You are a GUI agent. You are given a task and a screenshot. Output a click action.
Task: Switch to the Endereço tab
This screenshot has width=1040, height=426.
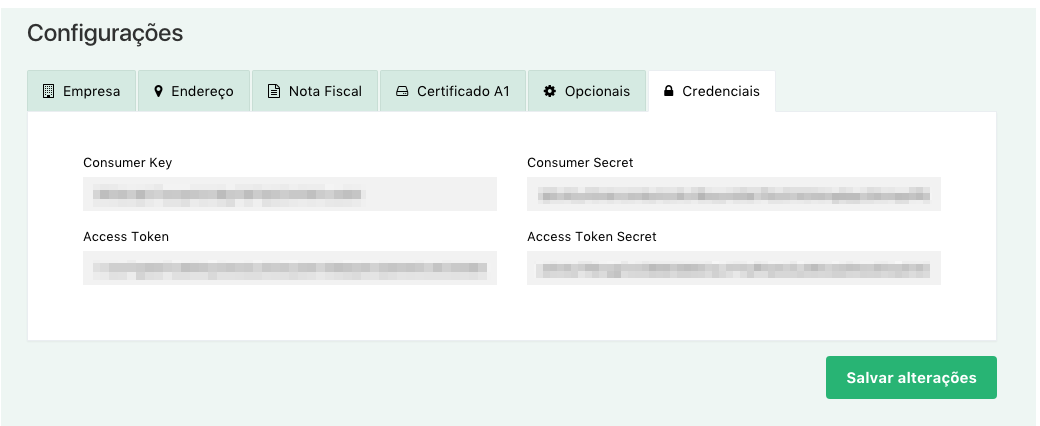click(194, 91)
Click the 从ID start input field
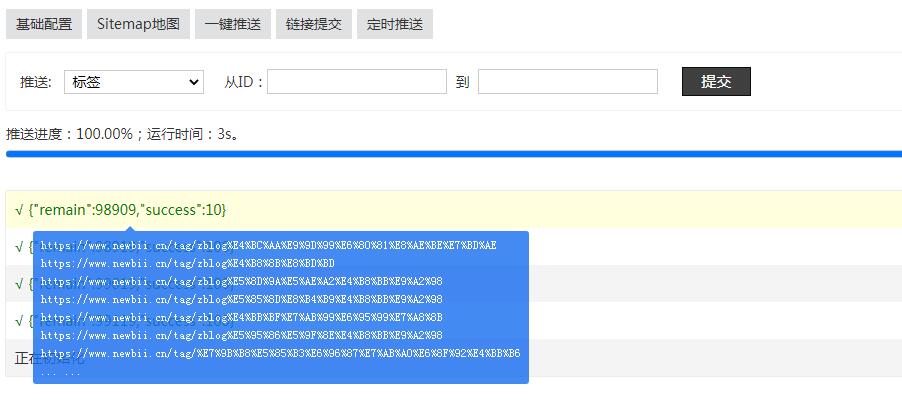Screen dimensions: 902x406 (x=356, y=82)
++++++++++
Leave out the pictures, and write out exactly the lines from the line containing "This screenshot has width=1040, height=426." through the end of the records above.

This screenshot has width=1040, height=426.
click(194, 91)
Click the 从ID start input field
Screen dimensions: 902x406 (x=356, y=82)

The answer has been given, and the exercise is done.